Mehr als fünf Jahre nach mutmaßlich rechtsextremistisch motivierten Ausschreitungen in Chemnitz beginnt am Montag der Prozess gegen mehrere Beschuldigte. Den Männern im Alter zwischen 26 und 51 Jahren werden Landfriedensbruch und gefährliche Körperverletzung vorgeworfen, teilte das Landgericht Chemnitz am Donnerstag mit. Die Angriffe hatten sich am 1. September 2018 nach einem sogenannten Trauermarsch von AfD, Pegida und Pro Chemnitz ereignet (4 KLs 373 Js 46/20).

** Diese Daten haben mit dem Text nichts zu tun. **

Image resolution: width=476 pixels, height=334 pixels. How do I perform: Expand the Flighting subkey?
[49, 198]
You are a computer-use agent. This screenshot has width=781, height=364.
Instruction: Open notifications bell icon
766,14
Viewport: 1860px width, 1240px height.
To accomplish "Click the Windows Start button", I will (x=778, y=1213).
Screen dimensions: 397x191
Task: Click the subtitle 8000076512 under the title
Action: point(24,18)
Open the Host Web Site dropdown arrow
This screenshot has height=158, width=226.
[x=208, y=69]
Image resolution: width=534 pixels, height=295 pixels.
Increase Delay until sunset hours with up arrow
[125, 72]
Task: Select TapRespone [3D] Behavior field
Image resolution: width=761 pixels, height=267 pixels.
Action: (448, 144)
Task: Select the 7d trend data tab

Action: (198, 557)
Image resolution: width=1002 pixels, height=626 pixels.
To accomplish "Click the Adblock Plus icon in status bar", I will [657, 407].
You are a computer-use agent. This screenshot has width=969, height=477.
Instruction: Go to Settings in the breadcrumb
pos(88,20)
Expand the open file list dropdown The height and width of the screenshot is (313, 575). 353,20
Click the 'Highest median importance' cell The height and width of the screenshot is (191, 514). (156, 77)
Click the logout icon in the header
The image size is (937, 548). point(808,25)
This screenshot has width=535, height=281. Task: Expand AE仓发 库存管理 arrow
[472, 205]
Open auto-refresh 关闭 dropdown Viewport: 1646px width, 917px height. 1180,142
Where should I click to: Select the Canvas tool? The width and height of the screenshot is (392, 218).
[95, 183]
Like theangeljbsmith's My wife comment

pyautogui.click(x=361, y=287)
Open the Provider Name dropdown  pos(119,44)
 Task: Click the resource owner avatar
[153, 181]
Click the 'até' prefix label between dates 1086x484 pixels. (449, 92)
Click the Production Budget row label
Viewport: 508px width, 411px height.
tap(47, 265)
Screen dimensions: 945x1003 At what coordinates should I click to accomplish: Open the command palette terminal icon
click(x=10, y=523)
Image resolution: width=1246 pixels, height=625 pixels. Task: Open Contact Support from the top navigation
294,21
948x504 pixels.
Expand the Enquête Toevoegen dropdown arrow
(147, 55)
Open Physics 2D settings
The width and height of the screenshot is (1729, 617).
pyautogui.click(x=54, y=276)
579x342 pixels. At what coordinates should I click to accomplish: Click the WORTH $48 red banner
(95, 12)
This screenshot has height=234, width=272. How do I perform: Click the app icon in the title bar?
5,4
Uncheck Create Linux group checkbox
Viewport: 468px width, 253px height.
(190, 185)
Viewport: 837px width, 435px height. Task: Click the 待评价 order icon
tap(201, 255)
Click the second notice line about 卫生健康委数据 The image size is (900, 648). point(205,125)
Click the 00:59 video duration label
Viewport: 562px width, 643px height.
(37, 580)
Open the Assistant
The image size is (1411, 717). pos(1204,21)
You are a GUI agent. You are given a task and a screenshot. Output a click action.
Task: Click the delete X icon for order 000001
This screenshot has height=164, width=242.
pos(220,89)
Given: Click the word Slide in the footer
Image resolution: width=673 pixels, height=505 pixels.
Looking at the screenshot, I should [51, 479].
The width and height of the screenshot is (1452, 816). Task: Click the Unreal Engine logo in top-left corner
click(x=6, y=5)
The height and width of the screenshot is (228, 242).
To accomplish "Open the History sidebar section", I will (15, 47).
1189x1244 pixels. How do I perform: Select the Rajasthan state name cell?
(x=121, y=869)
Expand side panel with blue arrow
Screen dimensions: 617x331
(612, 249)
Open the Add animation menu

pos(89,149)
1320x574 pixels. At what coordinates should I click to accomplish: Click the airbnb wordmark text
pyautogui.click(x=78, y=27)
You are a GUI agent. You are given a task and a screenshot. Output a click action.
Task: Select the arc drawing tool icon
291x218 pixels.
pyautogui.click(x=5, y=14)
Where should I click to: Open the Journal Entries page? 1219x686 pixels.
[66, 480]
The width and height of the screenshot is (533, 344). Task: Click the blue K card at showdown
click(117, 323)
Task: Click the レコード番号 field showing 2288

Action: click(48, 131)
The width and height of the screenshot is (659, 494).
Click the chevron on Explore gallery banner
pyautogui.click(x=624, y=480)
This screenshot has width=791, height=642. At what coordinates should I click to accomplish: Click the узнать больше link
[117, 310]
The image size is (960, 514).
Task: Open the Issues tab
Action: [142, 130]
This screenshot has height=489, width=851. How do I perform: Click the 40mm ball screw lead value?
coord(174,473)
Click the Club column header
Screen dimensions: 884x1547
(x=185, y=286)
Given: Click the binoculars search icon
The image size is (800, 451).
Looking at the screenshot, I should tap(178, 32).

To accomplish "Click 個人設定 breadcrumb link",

Vorausgegangen war ein tödlicher Messerangriff gegen einen Chemnitzer am Rande des Stadtfestes Ende August. Am 1. September wurden Teilnehmer einer Gegendemonstration mutmaßlich von Rechtsextremisten angegriffen. Elf Menschen waren dabei verletzt worden. Augenzeugen und Opferberatungsstellen sprachen von einer „Neonazi-Hetzjagd“.

Der Prozess findet vor dem Landgericht Chemnitz statt. Es ist das erste von drei Verfahren mit insgesamt 27 Beschuldigten. Allerdings wurden zwischenzeitlich sieben Verfahren ohne Verhandlung eingestellt, zum Teil gegen Geldauflagen. In dem am Montag beginnenden ersten Prozess stehen nur sechs der zunächst neun Angeklagten vor Gericht. Zwei der beschuldigten Männer seien untergetaucht, gegen einen dritten sei das Verfahren eingestellt worden, hieß es.

Die Anwältin eines Nebenklägers, Kati Lang, betonte, bei den Ereignissen im September 2018 habe es sich um einen „Schulterschluss der extrem Rechten“ gehandelt. Auch der spätere Mörder des Kasseler Regierungspräsidenten Walter Lübcke (CDU), Stephan E., sei unter den Demonstranten gewesen sein. Der hessische Rechtsextremist E. wurde Anfang 2021 verurteilt.

Lang kritisierte das Landgericht Chemnitz. Es sei nicht mit den für solch ein Verfahren notwendigen Erkenntnissen vorgegangen. Die Staatsanwaltschaft hatte bereits vor mehr als zwei Jahren, im Herbst 2021, Anklage erhoben.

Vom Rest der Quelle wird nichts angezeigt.